■ YOUR TASK ■
Where in the data below does the word "will" appear? Copy every line that has it.

Top of RECORDS FOR THIS EXERCISE

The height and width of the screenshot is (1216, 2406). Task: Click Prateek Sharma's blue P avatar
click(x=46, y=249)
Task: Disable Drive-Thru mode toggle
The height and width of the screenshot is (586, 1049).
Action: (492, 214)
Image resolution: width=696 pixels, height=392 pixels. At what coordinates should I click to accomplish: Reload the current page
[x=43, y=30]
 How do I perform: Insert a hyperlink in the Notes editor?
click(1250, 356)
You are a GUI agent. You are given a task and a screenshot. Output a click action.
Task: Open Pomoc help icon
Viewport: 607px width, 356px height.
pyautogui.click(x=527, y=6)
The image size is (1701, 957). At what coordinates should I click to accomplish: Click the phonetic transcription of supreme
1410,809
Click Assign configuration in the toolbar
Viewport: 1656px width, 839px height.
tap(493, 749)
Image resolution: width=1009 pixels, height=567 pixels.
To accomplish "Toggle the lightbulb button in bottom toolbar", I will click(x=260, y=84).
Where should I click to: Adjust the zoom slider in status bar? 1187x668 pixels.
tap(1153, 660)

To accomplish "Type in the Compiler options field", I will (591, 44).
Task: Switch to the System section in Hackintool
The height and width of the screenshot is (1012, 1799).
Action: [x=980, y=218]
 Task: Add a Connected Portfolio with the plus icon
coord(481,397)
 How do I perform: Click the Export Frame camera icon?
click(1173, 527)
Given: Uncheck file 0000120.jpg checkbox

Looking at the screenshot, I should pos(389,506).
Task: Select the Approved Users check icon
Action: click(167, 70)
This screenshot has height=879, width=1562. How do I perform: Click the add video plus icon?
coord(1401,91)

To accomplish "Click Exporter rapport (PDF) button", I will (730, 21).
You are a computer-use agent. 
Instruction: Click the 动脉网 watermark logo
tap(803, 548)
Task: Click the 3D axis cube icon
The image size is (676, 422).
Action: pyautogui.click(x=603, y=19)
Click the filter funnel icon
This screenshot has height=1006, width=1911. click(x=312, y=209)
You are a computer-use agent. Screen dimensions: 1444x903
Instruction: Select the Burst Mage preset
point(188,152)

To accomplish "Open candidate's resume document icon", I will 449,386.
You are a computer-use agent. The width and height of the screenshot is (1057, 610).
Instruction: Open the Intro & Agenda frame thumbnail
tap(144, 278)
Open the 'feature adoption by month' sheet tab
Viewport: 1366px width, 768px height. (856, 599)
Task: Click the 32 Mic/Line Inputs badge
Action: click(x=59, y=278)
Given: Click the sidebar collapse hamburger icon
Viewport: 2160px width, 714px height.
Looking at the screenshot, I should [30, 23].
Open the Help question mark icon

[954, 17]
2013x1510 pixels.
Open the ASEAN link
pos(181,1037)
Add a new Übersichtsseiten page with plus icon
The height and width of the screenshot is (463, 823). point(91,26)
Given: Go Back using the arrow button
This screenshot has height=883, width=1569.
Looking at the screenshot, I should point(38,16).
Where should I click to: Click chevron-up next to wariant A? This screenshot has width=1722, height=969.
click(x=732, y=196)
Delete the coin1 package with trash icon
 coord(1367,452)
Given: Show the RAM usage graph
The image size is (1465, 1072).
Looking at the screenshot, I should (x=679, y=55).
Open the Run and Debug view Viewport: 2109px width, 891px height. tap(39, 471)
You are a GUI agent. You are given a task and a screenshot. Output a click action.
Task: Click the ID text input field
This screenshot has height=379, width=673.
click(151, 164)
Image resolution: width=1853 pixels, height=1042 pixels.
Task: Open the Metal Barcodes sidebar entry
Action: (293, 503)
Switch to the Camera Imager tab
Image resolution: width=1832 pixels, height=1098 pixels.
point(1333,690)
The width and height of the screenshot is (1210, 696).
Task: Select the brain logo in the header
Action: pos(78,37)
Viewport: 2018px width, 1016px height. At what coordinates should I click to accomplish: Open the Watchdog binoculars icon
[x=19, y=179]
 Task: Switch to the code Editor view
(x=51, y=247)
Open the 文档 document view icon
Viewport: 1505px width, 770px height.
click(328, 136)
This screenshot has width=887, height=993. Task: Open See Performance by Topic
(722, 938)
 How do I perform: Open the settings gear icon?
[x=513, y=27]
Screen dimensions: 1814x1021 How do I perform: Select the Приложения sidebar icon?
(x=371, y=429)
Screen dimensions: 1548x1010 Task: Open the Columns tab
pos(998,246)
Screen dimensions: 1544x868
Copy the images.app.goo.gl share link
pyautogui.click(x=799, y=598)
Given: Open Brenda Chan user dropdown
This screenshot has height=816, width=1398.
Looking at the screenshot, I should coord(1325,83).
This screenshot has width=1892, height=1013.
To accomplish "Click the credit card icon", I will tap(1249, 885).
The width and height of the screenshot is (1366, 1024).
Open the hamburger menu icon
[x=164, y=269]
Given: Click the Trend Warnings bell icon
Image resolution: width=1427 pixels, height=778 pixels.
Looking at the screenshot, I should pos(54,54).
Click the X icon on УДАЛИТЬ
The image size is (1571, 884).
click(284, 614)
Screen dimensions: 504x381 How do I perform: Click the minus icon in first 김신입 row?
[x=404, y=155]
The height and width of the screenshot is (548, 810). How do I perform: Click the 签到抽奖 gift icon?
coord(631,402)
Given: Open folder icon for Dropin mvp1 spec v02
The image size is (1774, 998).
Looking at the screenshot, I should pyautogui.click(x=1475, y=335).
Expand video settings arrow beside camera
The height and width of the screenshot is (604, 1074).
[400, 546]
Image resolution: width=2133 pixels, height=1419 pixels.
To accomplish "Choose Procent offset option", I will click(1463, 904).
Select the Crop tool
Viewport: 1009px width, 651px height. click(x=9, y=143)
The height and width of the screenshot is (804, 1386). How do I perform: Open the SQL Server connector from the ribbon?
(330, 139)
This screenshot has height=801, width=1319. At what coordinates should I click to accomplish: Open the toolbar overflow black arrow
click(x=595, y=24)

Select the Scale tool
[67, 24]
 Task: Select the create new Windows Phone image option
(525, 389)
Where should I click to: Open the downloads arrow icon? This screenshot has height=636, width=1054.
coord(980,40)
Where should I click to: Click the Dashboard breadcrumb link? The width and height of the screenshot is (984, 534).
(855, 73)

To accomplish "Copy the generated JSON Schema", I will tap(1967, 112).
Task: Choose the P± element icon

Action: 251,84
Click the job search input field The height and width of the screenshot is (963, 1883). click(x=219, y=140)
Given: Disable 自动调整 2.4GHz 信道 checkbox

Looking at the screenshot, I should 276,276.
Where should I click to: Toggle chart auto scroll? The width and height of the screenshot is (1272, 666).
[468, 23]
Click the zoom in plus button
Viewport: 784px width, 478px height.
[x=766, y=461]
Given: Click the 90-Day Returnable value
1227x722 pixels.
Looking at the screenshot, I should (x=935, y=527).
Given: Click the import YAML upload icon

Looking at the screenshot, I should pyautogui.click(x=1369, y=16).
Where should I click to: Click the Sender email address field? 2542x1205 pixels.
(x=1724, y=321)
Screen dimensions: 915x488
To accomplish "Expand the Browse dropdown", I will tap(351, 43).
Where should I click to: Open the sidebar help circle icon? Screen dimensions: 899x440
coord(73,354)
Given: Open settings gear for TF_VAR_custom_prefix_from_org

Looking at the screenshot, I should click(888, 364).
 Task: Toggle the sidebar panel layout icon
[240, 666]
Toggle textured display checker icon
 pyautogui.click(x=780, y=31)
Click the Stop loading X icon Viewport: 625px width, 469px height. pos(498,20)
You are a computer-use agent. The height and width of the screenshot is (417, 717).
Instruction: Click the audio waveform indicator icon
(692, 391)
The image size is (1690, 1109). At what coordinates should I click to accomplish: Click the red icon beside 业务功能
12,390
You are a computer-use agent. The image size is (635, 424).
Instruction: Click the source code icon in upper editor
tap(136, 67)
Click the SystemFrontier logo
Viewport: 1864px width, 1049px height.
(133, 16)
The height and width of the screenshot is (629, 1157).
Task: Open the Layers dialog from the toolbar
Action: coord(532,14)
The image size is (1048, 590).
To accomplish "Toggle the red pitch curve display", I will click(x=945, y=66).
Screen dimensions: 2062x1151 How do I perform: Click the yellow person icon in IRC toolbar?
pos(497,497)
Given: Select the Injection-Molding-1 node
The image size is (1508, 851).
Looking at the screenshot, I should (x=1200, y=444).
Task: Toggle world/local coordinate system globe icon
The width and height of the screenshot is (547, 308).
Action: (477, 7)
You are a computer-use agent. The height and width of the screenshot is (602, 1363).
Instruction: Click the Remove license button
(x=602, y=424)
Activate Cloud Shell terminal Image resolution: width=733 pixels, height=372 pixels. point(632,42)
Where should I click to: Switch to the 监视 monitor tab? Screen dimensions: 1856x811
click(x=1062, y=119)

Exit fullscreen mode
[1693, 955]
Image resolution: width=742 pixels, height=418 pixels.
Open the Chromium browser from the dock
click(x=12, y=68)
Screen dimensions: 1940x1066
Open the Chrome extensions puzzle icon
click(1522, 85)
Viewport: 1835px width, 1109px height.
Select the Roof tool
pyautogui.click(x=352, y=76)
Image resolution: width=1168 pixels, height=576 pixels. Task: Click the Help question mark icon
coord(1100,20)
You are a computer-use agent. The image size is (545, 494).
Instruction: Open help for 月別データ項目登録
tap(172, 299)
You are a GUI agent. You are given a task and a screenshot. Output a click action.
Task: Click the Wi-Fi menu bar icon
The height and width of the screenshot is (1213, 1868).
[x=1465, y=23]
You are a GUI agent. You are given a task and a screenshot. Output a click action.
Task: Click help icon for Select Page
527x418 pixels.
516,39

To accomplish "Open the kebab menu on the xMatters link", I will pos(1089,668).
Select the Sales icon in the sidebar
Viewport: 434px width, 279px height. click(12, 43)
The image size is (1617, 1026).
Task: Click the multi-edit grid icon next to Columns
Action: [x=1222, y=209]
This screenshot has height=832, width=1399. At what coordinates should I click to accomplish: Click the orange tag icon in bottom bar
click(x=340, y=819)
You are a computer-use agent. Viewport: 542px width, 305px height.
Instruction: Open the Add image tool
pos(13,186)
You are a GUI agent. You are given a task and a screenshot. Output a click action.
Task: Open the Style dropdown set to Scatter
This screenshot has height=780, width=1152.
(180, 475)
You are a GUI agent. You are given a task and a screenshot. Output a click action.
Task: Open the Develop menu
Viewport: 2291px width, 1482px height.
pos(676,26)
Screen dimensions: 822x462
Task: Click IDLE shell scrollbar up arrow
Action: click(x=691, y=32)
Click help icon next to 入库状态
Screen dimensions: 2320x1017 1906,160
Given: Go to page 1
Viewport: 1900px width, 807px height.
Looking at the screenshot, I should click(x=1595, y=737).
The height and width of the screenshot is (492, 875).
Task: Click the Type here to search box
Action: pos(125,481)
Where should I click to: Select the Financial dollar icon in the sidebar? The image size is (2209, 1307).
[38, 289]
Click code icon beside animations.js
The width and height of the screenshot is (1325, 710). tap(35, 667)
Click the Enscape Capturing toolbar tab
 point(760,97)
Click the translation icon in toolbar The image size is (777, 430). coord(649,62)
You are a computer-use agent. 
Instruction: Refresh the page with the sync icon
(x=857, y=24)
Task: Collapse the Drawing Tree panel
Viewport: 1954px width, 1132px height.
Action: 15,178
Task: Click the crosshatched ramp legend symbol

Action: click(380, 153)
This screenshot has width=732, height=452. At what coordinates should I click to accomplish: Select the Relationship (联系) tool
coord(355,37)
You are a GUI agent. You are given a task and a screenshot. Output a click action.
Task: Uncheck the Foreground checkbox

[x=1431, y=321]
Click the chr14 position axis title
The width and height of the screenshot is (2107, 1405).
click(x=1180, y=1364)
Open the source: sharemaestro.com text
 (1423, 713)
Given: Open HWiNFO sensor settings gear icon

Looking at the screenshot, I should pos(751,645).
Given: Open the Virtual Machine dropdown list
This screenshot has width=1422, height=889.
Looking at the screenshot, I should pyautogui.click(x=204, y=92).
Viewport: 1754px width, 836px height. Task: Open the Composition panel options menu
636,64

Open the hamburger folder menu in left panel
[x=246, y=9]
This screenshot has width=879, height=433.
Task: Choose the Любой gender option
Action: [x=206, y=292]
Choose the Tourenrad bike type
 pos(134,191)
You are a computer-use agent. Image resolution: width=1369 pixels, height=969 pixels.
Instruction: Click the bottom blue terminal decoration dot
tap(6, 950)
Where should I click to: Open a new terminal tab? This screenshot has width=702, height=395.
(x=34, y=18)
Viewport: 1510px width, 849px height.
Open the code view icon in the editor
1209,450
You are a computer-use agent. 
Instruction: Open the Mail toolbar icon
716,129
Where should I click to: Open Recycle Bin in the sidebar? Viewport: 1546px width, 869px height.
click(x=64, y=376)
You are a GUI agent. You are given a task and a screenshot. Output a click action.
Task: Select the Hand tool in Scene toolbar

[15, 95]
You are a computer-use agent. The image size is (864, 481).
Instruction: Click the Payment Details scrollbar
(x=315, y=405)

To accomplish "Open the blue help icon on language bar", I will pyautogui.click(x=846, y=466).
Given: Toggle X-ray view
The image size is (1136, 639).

Bottom of RECORDS FOR THIS EXERCISE

■ TASK SOLUTION ■
To accomplish "Toggle the lightbulb button in bottom toolbar", I will click(x=260, y=84).
To accomplish "Type in the Compiler options field", I will (591, 44).
To accomplish "Click Exporter rapport (PDF) button", I will (730, 21).
To accomplish "Open candidate's resume document icon", I will 449,386.
To accomplish "Click the credit card icon", I will tap(1249, 885).
To accomplish "Choose Procent offset option", I will click(1463, 904).
To accomplish "Copy the generated JSON Schema", I will tap(1967, 112).
To accomplish "Expand the Browse dropdown", I will tap(351, 43).
To accomplish "Toggle the red pitch curve display", I will click(x=945, y=66).
To accomplish "Open the kebab menu on the xMatters link", I will pos(1089,668).
To accomplish "Open the blue help icon on language bar", I will pyautogui.click(x=846, y=466).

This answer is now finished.